▸ TASK TO CARRY OUT: Locate each line in the records below that contains the word "Juin" and copy those lines out. The match is case-sensitive.
## Begin SUPPLIED ENTRIES
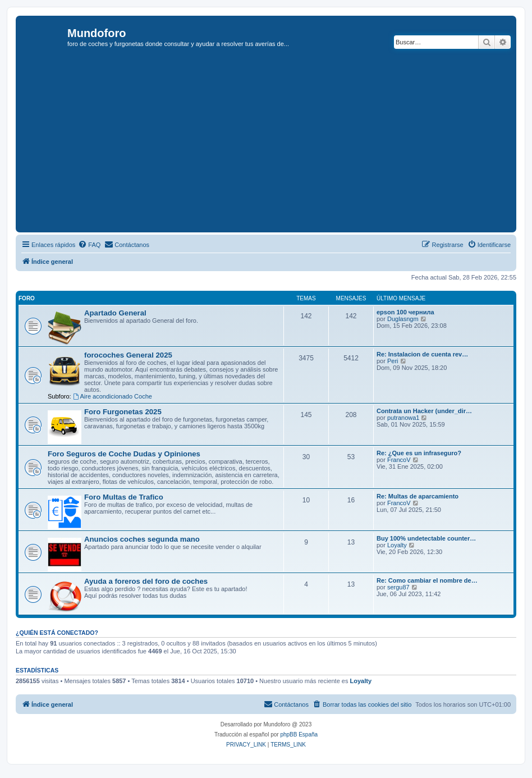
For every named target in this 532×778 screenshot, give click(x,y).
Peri (393, 361)
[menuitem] (89, 245)
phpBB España (299, 734)
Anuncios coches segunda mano (142, 539)
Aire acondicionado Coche (112, 396)
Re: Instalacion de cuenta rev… (422, 354)
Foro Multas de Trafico (123, 497)
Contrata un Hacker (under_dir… (424, 411)
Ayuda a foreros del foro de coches (146, 581)
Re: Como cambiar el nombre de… (427, 580)
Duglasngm (403, 319)
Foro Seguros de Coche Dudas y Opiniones (124, 454)
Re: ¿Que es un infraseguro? (419, 453)
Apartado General (115, 313)
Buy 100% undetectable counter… (426, 538)
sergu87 (398, 587)
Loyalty (397, 545)
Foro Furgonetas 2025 (123, 411)
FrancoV (399, 460)
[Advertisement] (275, 145)
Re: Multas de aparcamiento (418, 496)
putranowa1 (403, 418)
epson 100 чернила (405, 312)
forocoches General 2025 (128, 355)
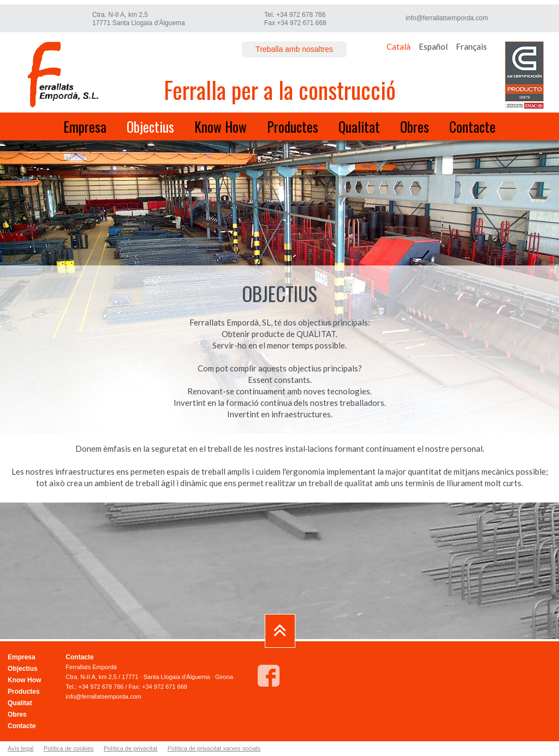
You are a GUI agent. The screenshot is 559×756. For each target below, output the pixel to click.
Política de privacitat (130, 748)
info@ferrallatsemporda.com (447, 18)
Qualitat (359, 126)
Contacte (472, 126)
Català (399, 46)
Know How (221, 126)
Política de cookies (69, 748)
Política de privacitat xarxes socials (214, 748)
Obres (414, 126)
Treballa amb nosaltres (294, 49)
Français (471, 46)
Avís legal (21, 748)
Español (433, 46)
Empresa (85, 126)
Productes (293, 126)
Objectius (150, 126)
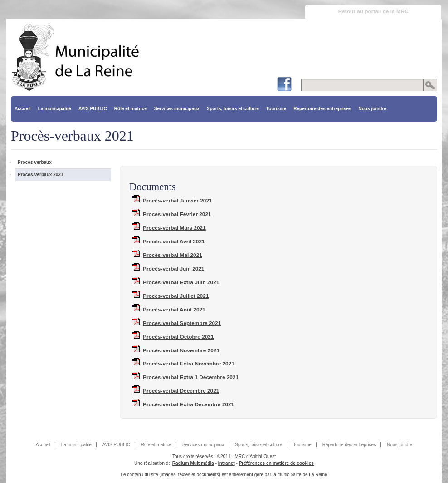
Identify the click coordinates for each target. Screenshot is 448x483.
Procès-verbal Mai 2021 (172, 255)
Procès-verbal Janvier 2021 (177, 201)
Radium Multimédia (193, 463)
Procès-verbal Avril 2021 (174, 242)
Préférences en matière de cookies (276, 463)
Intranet (226, 463)
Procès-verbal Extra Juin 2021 (181, 282)
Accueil (23, 108)
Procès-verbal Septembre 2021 (182, 323)
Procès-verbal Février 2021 (177, 214)
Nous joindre (372, 108)
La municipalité (54, 108)
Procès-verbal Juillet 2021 (175, 296)
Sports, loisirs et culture (233, 108)
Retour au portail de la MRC (373, 11)
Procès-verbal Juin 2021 (173, 269)
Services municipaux (177, 108)
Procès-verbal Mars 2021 (174, 228)
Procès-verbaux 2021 (40, 174)
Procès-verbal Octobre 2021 (178, 337)
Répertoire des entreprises (322, 108)
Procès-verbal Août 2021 (174, 310)
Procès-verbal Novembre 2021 (181, 350)
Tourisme (276, 108)
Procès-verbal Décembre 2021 (181, 391)
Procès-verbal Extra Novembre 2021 (189, 364)
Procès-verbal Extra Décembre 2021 (188, 404)
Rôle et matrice (131, 108)
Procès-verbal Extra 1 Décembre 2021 (190, 377)
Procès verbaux (34, 162)
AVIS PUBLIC (93, 108)
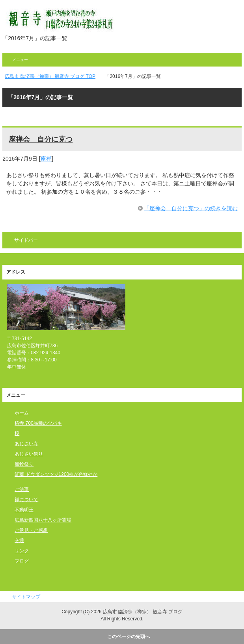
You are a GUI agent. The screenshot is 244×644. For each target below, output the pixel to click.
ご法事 (22, 489)
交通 (19, 540)
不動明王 (24, 510)
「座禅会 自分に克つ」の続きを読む (191, 208)
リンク (22, 551)
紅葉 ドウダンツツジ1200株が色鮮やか (56, 474)
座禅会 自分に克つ (41, 139)
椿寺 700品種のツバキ (38, 423)
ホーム (22, 413)
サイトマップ (26, 597)
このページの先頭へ (129, 637)
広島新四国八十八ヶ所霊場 (43, 520)
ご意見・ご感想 (31, 530)
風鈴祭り (24, 464)
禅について (26, 500)
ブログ (22, 561)
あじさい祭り (29, 454)
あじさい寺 (26, 444)
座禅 (46, 159)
## End SUPPLIED ENTRIES
▸ RESULT BELOW:
Procès-verbal Extra Juin 2021 (181, 282)
Procès-verbal Juin 2021 (173, 269)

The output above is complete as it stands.